Migration, regulation, and sovereignty have become the buzzwords of why Britain should seek a better and brighter future outside of the European Union. But the debate goes far beyond these issues. As the Labour MP Chuka Umunna said, this is a debate about who the British are as a people and where they see themselves in the world.
Yet, perhaps this is precisely the moment to emphasize that being European is something that goes far beyond membership in the European Union. Though it might have been largely forgotten today, there was a lively and interesting debate in Britain about ideas of Europe and the unity of Europe during the interwar period. Indeed, ideas and dreams of Europe and Europeaness are centuries old. Some, like the legend of Europa can be traced back to antiquity.
The Polish sociologist Zygmunt Bauman has described Europe as a mission. In this mission, Europe has learned its lessons from its past tragedies and constantly moves towards a more cosmopolitan future. Universal human rights, cultural diversity, community relationships and sustainable development instead of unfettered capitalism: these were the ambitions that made Europe the club everyone wanted to belong to during the new member states accession wave in the early 2000s. The “European dream” was seen as the superior alternative to the American dream in the 21st century, something that appears to have been forgotten in light of the financial crisis, the refugee crisis, or the recent terror attacks in Paris or Brussels. Instead, fences have now begun to appear all over Europe and many countries have once again started to look inwards. Small is beautiful. We are better off without the others. So what happened to the European dream or mission, in Bauman’s terms?
The Brexit debate is a good moment for “problem-solving” – to challenge and change to current discourse on Europe, to focus on making the EU more democratic, mores sustainable and more transparent.
Though many keep complaining about immigration, the numbers are nothing compared to the masses of people that were migrating across Europe and beyond in the aftermath of the Second World War.

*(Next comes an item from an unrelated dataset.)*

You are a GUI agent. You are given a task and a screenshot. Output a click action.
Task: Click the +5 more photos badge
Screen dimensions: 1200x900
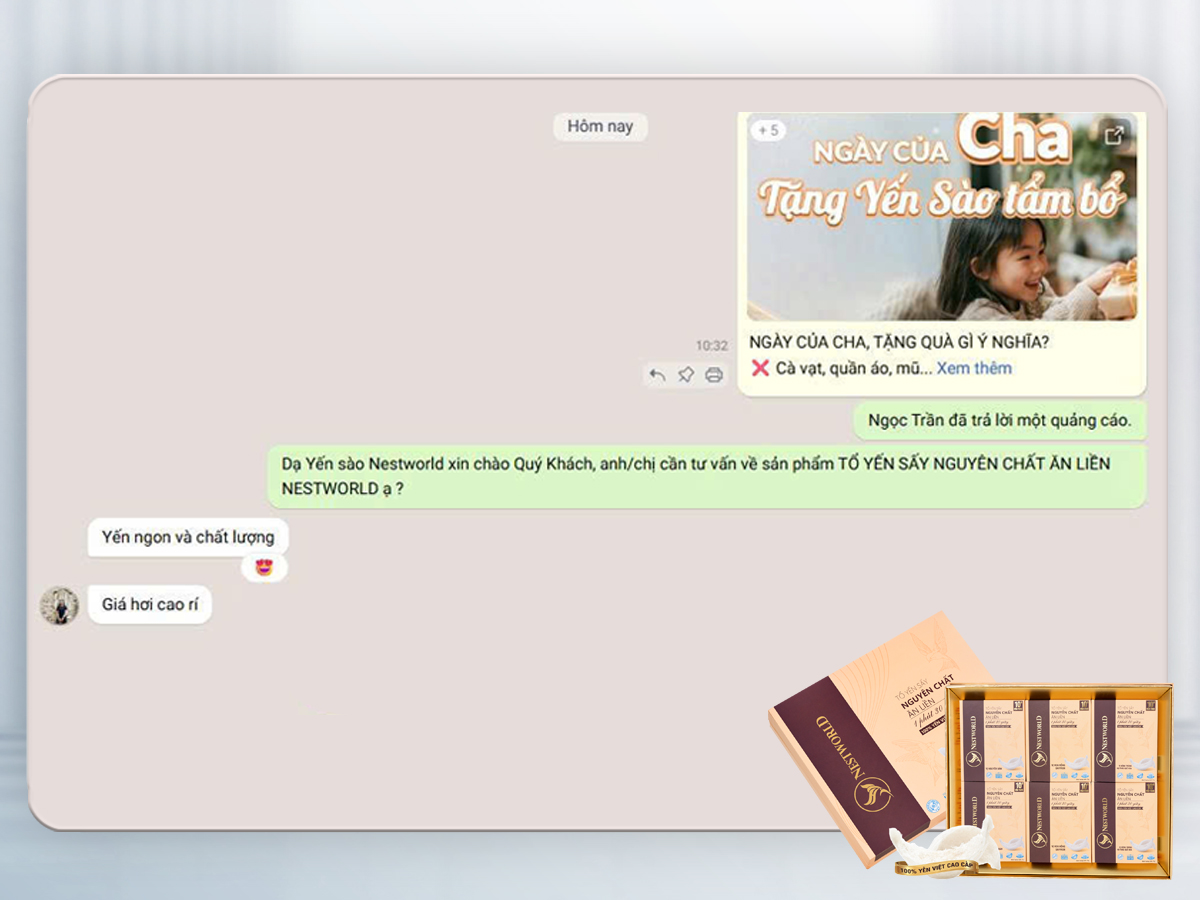[769, 131]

The current immigration discourse is often framed in very negative terms along the lines of “us” versus “them”, with them, the EU migrants seen as socially destructive. Yet it is important to remember the many European migrants who arrived in Britain in the 1930s and after the Second World War and successfully integrated into British society; they shaped the cityscape of London as we know it today and indeed some of their children have become important cultural or political figures in Britain. Examples include the Miliband brothers David and Ed, or Dan Topolski, all of whom have a Polish background. Despite the current anti-immigration discourse, the legacies of migration are part of the very fabric of British society, and often even a source of pride. Londoners confirmed this when they went to the polls on 5 May to elect a new mayor and overwhelmingly voted in favour of the Labour candidate Sadiq Khan, himself a son of Pakistani immigrants.
So instead of being defeatist about the current situation in Europe, should we not be visionaries instead? Britain’s relationship with Europe resembles a marriage in which the partners are having a bit of a tough time – but that does not mean one should immediately file for a divorce; rather, both sides should try to solve their problems first. The Brexit debate is a good moment for such “problem-solving” – to challenge and change to current discourse on Europe, to focus on making the EU more democratic, mores sustainable and more transparent.